### Records for this task ###

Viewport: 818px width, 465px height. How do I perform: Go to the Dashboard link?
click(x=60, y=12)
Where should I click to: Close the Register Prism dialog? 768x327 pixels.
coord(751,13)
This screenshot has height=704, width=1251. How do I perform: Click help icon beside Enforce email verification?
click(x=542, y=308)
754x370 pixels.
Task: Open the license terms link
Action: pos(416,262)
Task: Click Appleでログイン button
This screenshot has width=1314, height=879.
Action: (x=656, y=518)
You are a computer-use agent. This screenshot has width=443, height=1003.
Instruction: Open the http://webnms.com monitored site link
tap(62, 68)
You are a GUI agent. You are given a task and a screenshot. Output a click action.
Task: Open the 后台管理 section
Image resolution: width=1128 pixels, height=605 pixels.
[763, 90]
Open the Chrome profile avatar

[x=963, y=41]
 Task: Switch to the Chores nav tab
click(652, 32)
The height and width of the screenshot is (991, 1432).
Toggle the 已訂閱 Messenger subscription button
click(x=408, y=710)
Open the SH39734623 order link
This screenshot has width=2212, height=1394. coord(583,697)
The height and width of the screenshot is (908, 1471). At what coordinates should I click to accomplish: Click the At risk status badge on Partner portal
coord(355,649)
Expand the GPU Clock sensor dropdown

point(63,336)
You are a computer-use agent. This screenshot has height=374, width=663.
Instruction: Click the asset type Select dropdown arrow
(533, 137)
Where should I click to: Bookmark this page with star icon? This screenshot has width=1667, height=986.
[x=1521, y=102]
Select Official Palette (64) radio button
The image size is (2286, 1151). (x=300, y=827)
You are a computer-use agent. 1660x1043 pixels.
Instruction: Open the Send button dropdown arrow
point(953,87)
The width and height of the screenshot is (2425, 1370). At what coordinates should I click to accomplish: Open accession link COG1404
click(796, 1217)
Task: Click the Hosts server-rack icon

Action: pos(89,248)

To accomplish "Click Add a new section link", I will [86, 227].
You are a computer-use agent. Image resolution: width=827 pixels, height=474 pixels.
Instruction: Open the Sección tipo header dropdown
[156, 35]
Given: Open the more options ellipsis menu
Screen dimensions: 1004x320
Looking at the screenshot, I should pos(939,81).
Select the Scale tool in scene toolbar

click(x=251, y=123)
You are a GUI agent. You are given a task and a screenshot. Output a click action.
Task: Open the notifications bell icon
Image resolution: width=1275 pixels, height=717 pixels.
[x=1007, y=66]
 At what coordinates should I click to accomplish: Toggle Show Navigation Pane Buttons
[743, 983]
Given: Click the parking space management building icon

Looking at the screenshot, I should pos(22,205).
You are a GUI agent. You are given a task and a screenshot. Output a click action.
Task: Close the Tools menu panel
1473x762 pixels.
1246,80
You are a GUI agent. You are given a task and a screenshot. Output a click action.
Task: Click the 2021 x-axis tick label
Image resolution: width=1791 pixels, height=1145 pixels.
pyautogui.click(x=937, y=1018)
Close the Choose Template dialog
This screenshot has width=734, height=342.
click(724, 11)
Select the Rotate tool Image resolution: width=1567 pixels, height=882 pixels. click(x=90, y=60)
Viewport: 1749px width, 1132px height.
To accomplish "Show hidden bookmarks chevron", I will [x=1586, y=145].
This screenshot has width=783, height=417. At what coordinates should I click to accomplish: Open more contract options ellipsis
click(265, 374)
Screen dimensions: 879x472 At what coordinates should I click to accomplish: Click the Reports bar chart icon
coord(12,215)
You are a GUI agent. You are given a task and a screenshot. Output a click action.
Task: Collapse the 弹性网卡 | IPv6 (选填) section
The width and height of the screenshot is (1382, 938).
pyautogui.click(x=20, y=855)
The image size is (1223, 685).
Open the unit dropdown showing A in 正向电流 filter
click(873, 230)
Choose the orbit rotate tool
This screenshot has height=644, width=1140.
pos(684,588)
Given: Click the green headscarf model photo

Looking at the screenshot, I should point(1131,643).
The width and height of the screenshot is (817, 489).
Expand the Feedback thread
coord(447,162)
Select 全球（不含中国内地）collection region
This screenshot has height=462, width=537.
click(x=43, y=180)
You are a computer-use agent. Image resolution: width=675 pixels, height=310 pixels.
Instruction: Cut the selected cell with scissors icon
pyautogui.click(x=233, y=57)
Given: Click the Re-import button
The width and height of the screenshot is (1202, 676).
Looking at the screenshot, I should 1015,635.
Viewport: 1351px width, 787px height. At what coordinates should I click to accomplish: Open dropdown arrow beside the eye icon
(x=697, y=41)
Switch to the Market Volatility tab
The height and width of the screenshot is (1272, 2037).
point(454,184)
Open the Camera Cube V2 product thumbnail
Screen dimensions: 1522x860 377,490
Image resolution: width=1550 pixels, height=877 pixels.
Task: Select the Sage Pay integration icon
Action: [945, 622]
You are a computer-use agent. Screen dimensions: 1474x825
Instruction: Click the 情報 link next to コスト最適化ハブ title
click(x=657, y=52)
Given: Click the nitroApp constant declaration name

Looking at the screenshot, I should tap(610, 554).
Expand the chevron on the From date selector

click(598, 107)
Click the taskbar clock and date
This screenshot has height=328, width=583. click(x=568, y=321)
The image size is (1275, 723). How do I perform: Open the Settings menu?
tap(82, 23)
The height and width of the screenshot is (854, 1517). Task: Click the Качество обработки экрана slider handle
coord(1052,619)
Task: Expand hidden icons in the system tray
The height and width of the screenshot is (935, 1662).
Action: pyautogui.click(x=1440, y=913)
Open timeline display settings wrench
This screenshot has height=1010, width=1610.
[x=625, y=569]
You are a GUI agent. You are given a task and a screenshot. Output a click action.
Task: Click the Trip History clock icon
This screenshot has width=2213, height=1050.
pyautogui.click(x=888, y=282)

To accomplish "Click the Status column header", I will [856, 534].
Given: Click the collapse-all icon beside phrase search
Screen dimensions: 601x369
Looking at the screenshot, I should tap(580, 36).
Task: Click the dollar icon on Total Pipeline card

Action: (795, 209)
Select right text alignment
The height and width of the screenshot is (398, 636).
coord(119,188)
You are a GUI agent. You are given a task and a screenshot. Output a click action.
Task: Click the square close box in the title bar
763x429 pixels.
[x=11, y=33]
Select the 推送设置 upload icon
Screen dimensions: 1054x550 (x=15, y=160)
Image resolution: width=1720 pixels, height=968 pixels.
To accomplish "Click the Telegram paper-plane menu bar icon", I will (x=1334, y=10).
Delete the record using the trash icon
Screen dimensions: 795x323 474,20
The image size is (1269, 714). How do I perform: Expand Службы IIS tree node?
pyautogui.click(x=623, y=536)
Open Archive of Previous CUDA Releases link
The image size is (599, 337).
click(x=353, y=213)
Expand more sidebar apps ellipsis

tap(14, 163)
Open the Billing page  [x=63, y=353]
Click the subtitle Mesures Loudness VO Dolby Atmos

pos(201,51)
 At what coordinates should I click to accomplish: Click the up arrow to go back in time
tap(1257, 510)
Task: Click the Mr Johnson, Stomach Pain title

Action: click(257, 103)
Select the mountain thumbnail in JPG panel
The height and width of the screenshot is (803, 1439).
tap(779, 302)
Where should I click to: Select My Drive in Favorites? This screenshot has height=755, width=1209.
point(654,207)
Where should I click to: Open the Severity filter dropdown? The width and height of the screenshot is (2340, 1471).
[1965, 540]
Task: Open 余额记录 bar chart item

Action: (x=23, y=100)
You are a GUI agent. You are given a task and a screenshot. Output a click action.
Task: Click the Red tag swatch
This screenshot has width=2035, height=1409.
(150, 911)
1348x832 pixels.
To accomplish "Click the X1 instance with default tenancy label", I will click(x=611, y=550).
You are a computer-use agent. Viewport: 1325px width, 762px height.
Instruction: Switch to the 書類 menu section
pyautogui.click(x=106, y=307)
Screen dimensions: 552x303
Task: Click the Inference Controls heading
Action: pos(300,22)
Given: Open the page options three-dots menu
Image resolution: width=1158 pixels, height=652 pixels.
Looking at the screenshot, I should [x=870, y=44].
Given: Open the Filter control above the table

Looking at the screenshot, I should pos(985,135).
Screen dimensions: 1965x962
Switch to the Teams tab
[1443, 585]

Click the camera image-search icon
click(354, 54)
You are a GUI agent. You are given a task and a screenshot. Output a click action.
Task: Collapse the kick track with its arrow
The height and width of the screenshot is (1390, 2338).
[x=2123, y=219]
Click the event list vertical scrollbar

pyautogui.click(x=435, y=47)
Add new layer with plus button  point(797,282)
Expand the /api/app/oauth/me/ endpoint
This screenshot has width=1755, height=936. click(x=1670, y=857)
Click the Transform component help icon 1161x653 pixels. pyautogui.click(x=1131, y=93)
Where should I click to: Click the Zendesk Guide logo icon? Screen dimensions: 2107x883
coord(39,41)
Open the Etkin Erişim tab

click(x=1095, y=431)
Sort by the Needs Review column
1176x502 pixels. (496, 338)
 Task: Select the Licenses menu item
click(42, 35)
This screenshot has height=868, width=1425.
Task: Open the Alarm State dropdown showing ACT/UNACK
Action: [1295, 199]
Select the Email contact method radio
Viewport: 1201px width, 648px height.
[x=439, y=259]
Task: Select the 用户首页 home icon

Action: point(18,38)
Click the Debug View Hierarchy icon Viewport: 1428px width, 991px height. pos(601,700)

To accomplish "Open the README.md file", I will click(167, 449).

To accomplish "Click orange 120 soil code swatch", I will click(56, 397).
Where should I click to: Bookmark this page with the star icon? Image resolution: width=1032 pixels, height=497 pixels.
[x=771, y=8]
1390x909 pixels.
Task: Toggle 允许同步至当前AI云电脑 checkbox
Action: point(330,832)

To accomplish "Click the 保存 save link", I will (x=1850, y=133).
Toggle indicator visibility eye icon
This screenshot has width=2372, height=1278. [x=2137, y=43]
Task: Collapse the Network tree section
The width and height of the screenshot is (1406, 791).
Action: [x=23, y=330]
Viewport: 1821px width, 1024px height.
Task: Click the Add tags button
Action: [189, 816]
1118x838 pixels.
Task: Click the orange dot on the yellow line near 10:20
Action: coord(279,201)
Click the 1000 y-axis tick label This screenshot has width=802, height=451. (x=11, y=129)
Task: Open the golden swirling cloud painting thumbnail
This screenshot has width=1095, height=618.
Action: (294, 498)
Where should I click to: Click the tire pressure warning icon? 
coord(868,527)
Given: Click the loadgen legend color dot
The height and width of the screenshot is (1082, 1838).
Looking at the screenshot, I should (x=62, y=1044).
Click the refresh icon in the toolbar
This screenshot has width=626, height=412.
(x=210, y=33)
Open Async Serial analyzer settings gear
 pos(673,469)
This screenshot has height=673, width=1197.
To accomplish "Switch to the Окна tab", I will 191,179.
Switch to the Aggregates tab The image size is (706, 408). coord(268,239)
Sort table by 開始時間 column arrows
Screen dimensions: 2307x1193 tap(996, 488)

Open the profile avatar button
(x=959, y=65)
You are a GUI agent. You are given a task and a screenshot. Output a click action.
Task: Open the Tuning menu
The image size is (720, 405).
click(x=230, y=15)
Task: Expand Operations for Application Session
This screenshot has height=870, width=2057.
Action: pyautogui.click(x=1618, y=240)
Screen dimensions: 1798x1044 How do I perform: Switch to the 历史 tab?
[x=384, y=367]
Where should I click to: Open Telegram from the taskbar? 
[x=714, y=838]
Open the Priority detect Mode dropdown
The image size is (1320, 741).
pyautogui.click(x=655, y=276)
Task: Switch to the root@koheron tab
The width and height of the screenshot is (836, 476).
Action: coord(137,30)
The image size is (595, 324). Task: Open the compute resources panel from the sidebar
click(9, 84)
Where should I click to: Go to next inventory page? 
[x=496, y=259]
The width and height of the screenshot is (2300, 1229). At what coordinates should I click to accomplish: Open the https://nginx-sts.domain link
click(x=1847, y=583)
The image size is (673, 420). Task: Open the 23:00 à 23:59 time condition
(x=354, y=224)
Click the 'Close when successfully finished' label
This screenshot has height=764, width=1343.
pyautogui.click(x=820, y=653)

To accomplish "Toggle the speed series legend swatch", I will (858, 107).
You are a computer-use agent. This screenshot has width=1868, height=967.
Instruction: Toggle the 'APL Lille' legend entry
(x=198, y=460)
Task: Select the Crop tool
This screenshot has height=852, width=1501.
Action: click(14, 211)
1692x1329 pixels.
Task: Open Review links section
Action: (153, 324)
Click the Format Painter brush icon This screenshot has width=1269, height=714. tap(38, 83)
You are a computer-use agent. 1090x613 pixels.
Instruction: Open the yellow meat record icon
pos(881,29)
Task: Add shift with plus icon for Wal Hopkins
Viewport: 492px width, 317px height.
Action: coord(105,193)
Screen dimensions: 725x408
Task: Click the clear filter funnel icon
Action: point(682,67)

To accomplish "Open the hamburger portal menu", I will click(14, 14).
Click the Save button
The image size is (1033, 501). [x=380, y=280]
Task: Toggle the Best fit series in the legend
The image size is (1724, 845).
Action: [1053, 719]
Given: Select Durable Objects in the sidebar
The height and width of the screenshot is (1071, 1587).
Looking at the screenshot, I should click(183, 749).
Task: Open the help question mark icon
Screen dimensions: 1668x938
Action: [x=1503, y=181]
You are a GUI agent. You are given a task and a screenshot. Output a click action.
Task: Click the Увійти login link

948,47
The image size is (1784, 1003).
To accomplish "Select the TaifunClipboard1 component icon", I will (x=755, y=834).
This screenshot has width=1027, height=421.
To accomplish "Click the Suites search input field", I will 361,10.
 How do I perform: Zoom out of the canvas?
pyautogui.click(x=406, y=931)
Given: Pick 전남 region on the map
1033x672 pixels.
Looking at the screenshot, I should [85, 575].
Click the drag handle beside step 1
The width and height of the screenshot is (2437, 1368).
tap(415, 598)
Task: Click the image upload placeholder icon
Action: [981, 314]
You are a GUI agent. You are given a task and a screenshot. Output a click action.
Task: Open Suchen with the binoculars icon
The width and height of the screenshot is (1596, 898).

###

**What you need to do**
Working from the data above, extract solely the lines from the one containing "This screenshot has width=783, height=417." through the one containing "You are a computer-use agent. Image resolution: width=675", exactly as they appear, both included.

**Exercise result**
This screenshot has width=783, height=417. At what coordinates should I click to accomplish: Open more contract options ellipsis
click(265, 374)
Screen dimensions: 879x472 At what coordinates should I click to accomplish: Click the Reports bar chart icon
coord(12,215)
You are a GUI agent. You are given a task and a screenshot. Output a click action.
Task: Collapse the 弹性网卡 | IPv6 (选填) section
The width and height of the screenshot is (1382, 938).
pyautogui.click(x=20, y=855)
The image size is (1223, 685).
Open the unit dropdown showing A in 正向电流 filter
click(873, 230)
Choose the orbit rotate tool
This screenshot has height=644, width=1140.
pos(684,588)
Given: Click the green headscarf model photo

Looking at the screenshot, I should point(1131,643).
The width and height of the screenshot is (817, 489).
Expand the Feedback thread
coord(447,162)
Select 全球（不含中国内地）collection region
This screenshot has height=462, width=537.
click(x=43, y=180)
You are a computer-use agent. Image resolution: width=675 pixels, height=310 pixels.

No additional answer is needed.